**QUOTED PASSAGE:**
** start **

From e067a77370695c7a85b51c40fd966ac396cb51cb Mon Sep 17 00:00:00 2001
From: Navarone Feekery <13634519+navarone-feekery@users.noreply.github.com>
Date: Wed, 7 Aug 2024 11:38:14 +0200
Subject: [PATCH] Light clean up

---
 lib/crawler/api/crawl.rb   |  5 +++++
 lib/crawler/coordinator.rb | 26 ++++++++++++++++++++++----
 2 files changed, 27 insertions(+), 4 deletions(-)

diff --git a/lib/crawler/api/crawl.rb b/lib/crawler/api/crawl.rb
index 7b890a9..bca489c 100644
--- a/lib/crawler/api/crawl.rb
+++ b/lib/crawler/api/crawl.rb
@@ -47,6 +47,7 @@ def initialize(config)
       delegate :system_logger, :events, :stats, to: :config
       delegate :rule_engine, to: :sink
 
+      #---------------------------------------------------------------------------------------------
       def shutdown_started?
         @shutdown_started.true?
       end
@@ -64,6 +65,7 @@ def start_shutdown!(reason:, allow_resume: false)

** end **

**TASKS AND EXERCISES:**
**A.** What is the subject line of the patch?
**B.** In the entries, rewrite the lines from the line with "This screenshot has" up to and including the line with "pos(813,121)", replacing "mention" with "profile" and keeping everything else the same. Leave the pictures out of your answer.
The patch above and the entries that follow are unrelated material.

**GIVEN ENTRIES:**
** start **

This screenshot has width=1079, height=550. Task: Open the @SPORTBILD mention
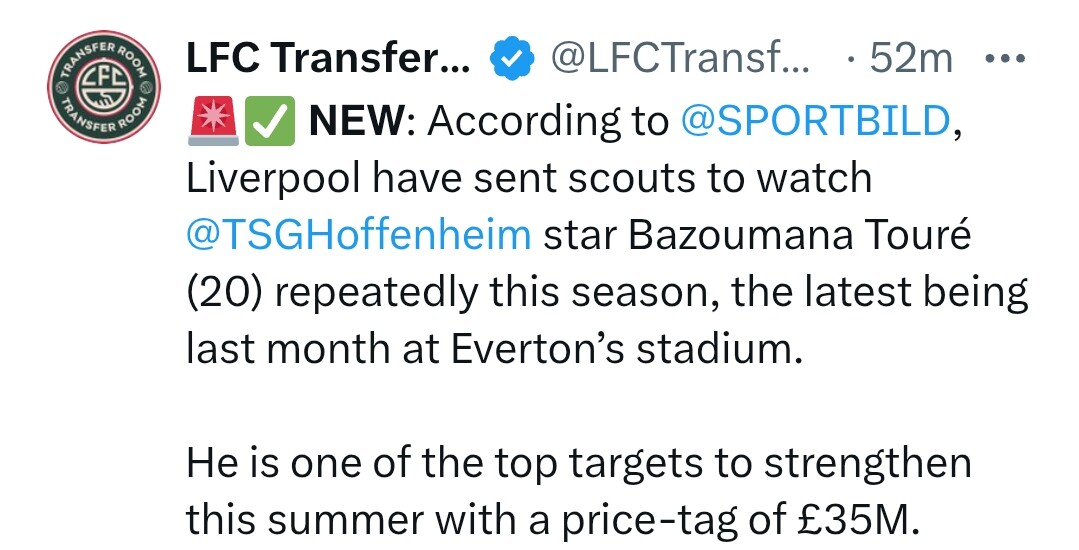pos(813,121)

** end **
** start **

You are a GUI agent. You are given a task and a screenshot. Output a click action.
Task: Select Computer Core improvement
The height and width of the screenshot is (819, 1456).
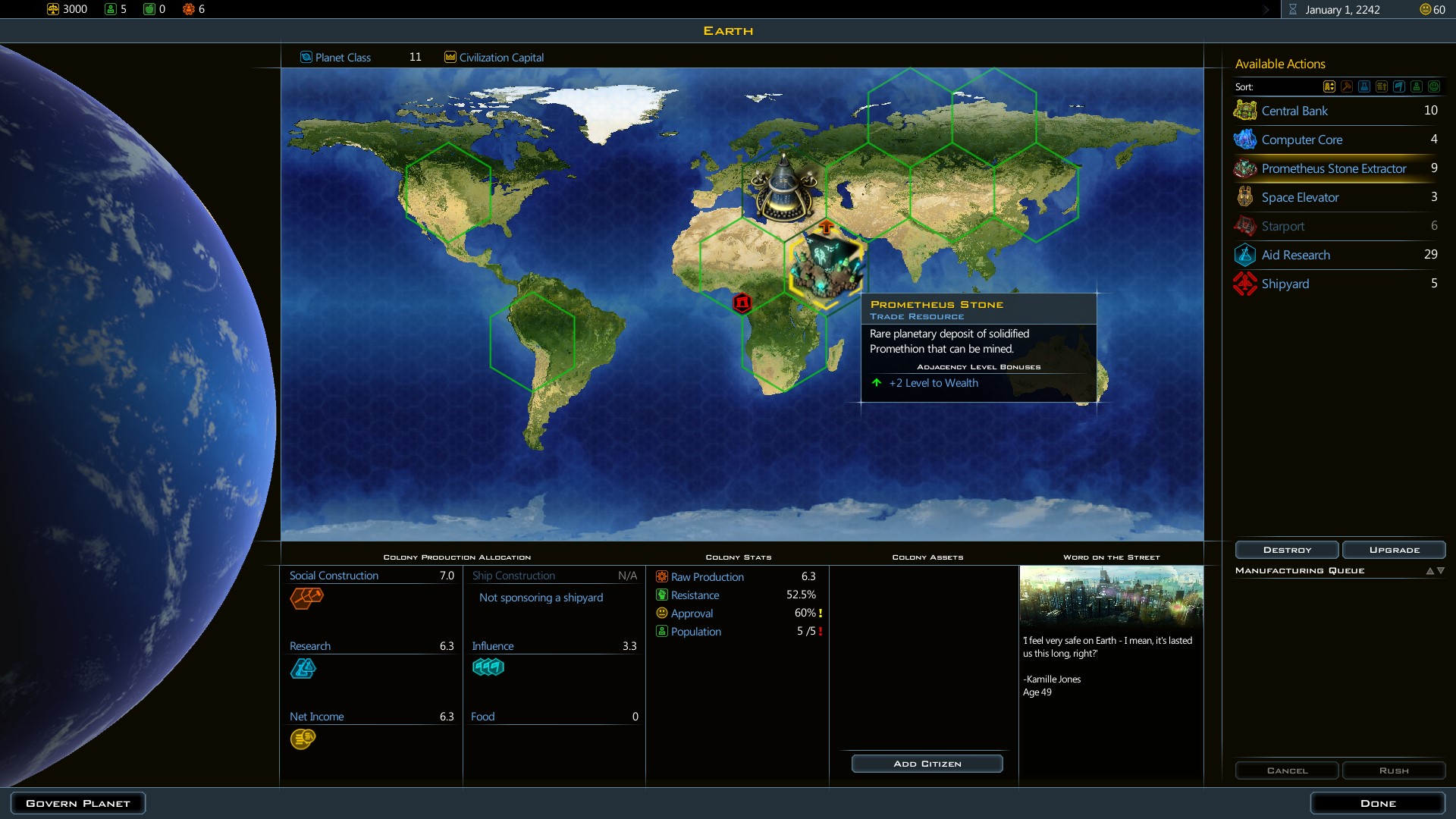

** end **

**SOLUTIONS TO THE TASKS:**
**A.** Light clean up

**B.**
This screenshot has width=1079, height=550. Task: Open the @SPORTBILD profile
pos(813,121)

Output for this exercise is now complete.